I wonder now where that aspiration leads the profession. Last year, Nursing Times wrote about the difficulties of filling directors of nursing posts. Many trusts don’t have permanent chief nurses, or they have employed deputies who don’t initially have the experience and skills needed to manage the huge responsibility that comes with being a director of nursing.
That is what motivated us to create the Nursing Times Deputies’ Congress and Directors’ Congress – to help create networks and support for people in those challenging roles. What running those events has taught us is that senior roles are difficult positions and that nurses don’t necessarily want to take them on.
London South Bank University has been working with the Trust Development Authority and Health Education England to develop a director of nursing course, which will help shape future trust chief nurses NHS.
It is an excellent idea to prepare nurses for that role and its responsibilities, but the regulator’s involvement in this course suggests there isn’t a pool of talented potential nurse directors being created and waiting in the wings.

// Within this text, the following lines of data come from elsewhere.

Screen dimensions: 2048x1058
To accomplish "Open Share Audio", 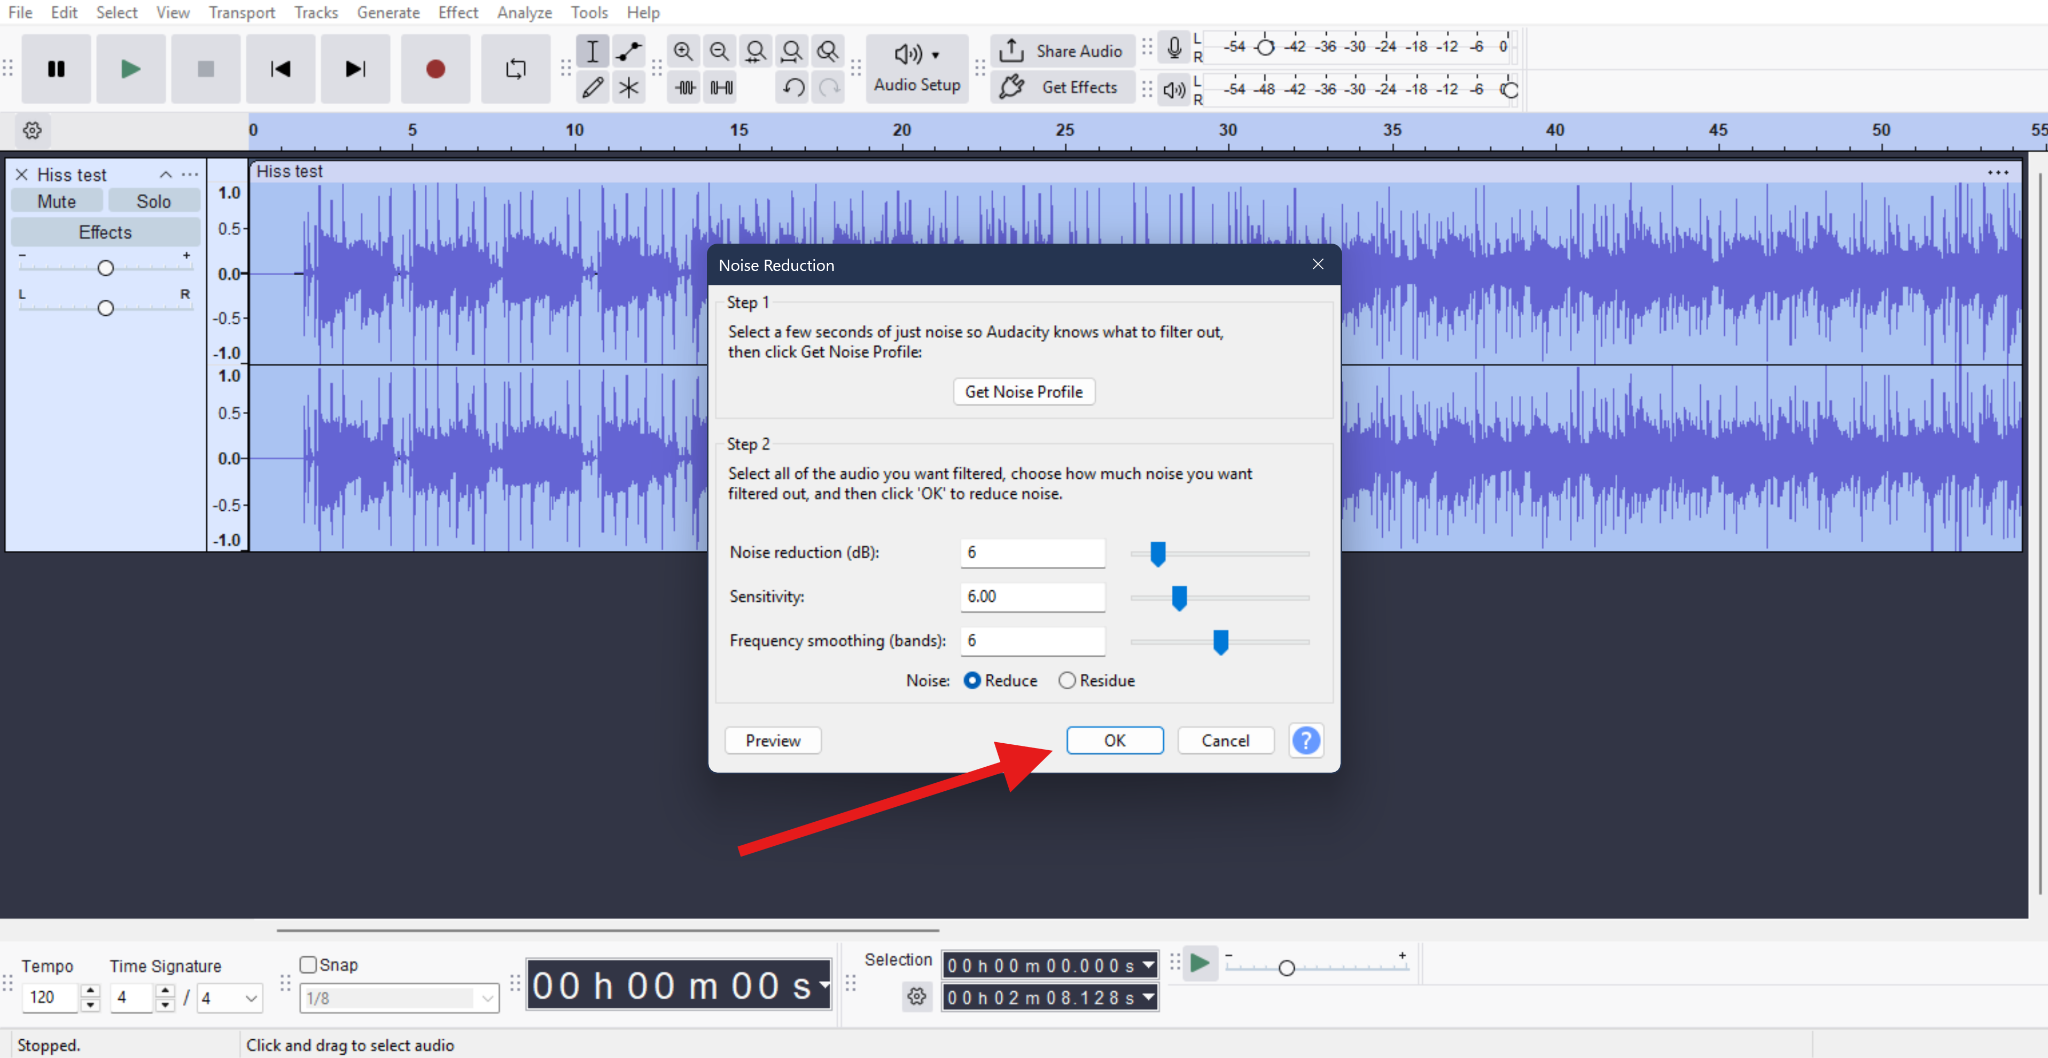I will pyautogui.click(x=1062, y=50).
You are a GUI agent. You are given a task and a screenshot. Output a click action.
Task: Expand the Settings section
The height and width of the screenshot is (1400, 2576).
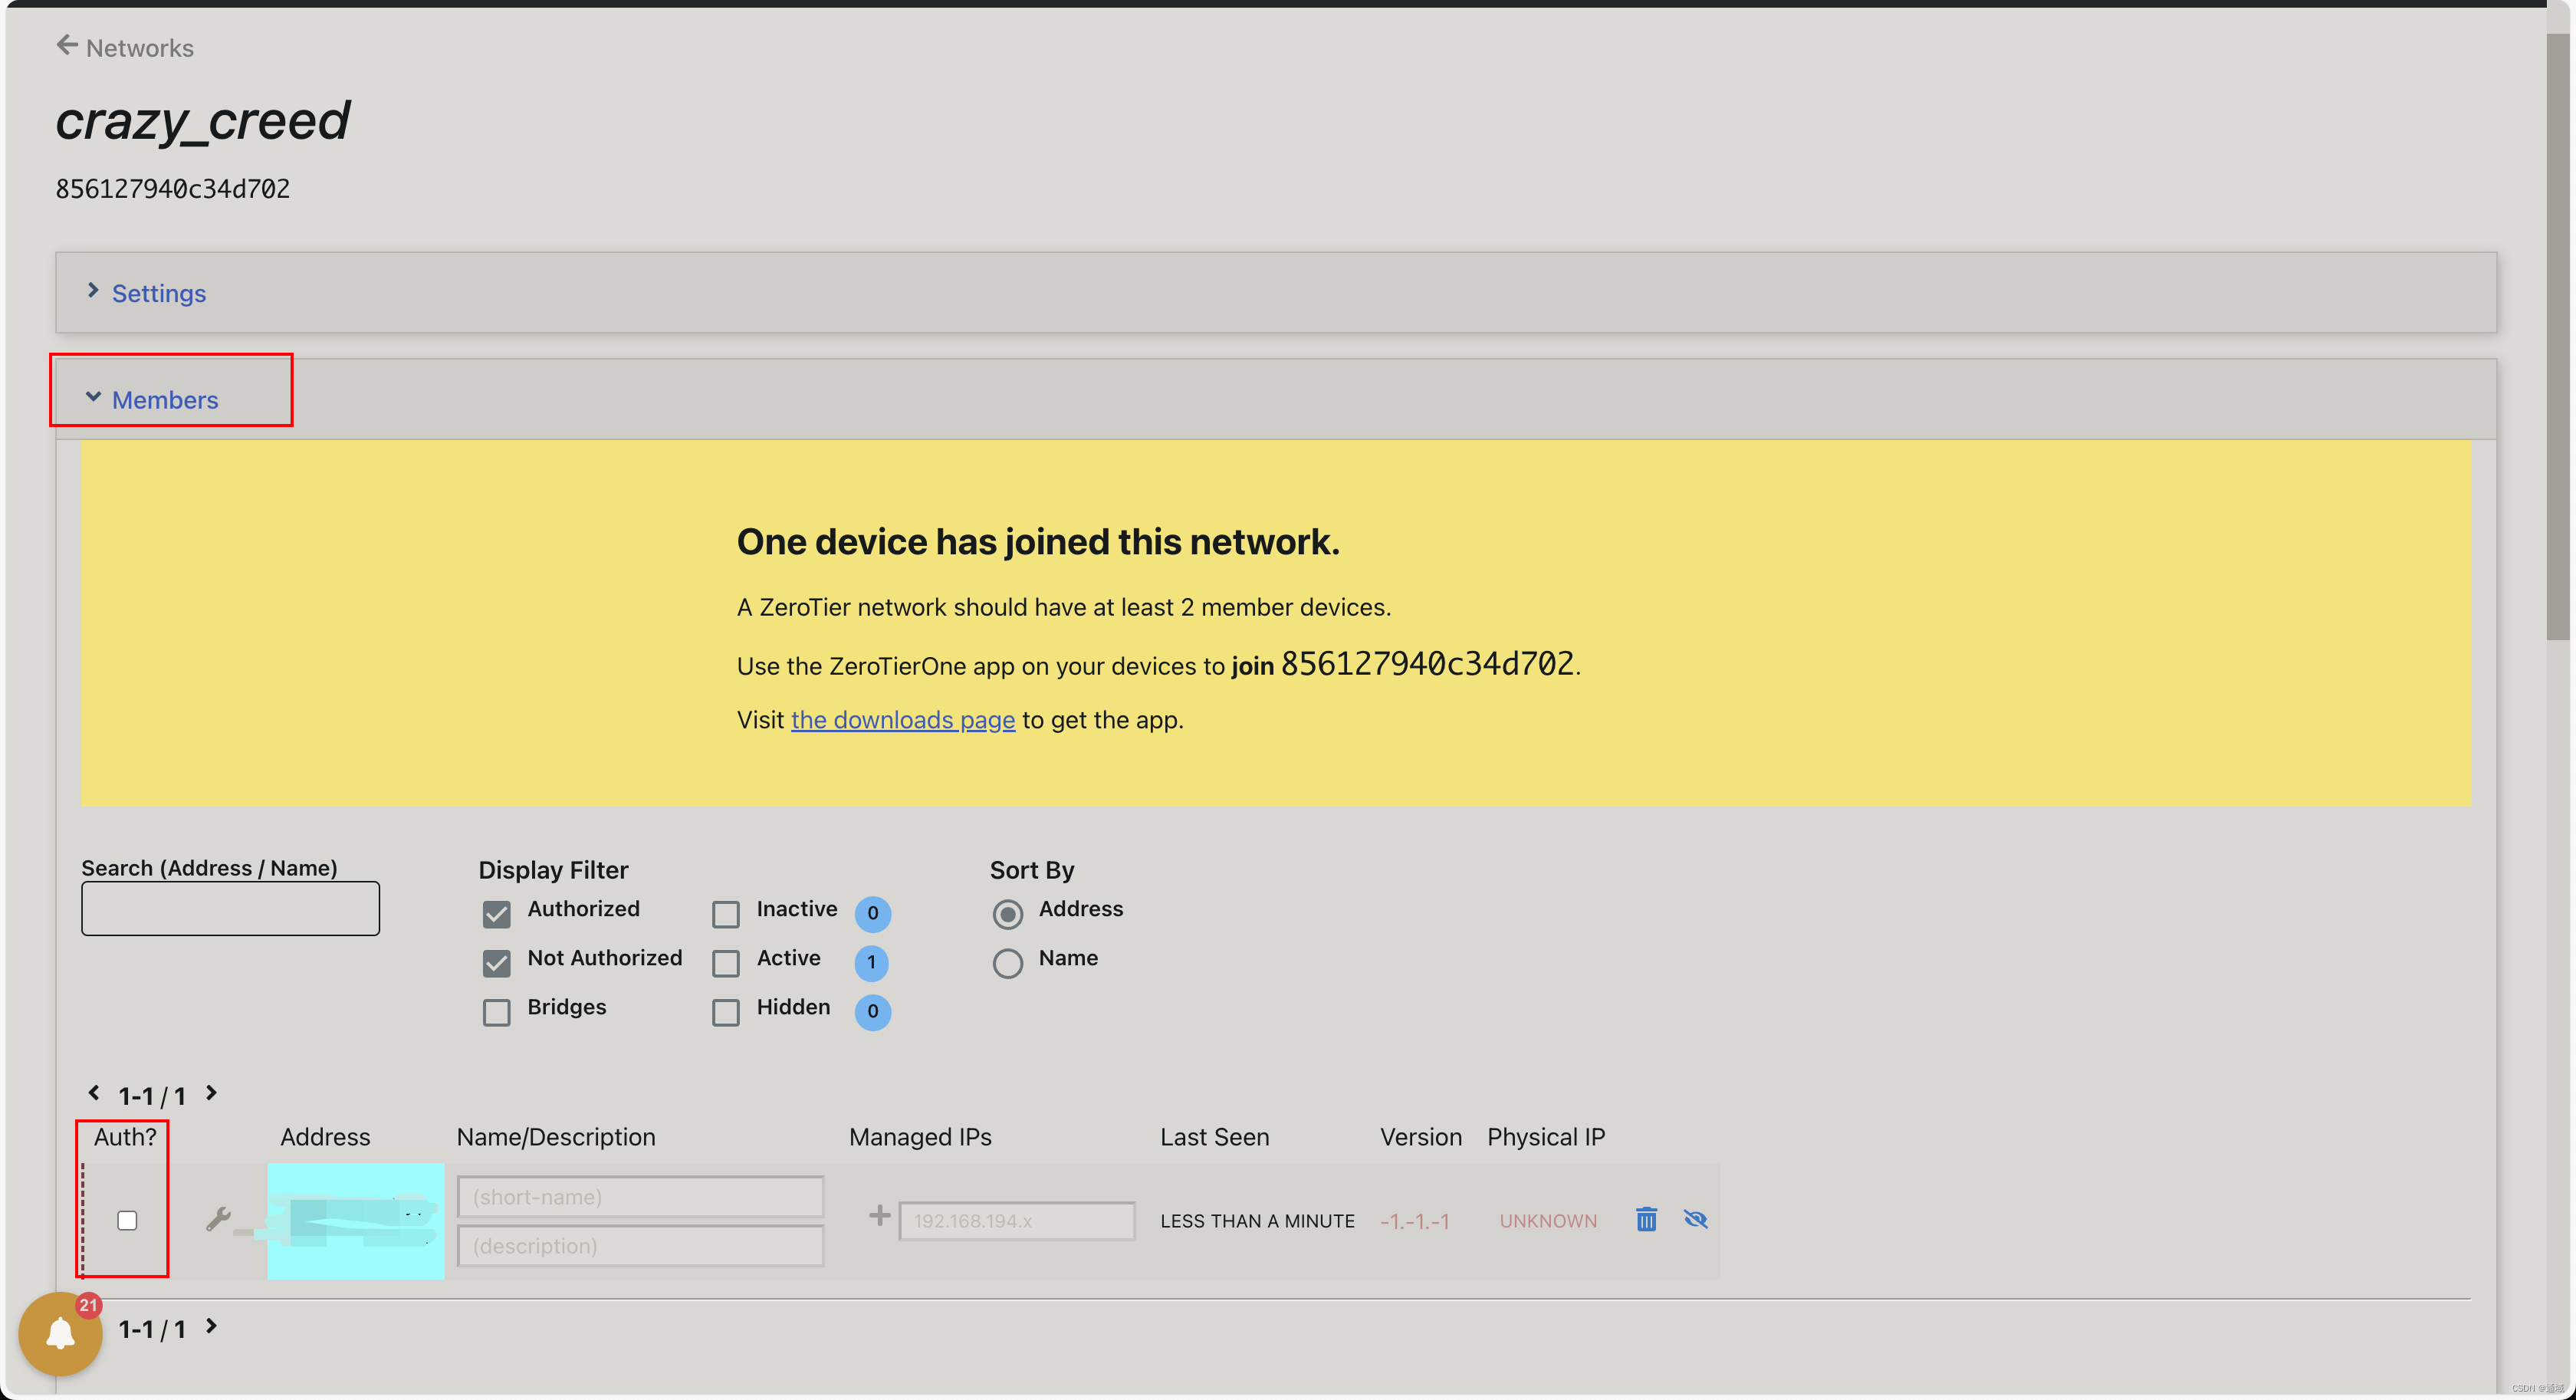click(x=158, y=293)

Is that not because these roles can be stressful, backbreaking and emotionally arduous jobs, in which you can generally expect no praise but lots of pain?
The course is a fantastic concept but we also need to ensure these senior leadership roles are supported by their organisations and other nurses, so chief nurses can succession-plan and generate an appetite among their people for taking on leadership roles. Nursing needs strong, talented leaders, or the profession’s voice will go unheard, and that is the last thing we need right now.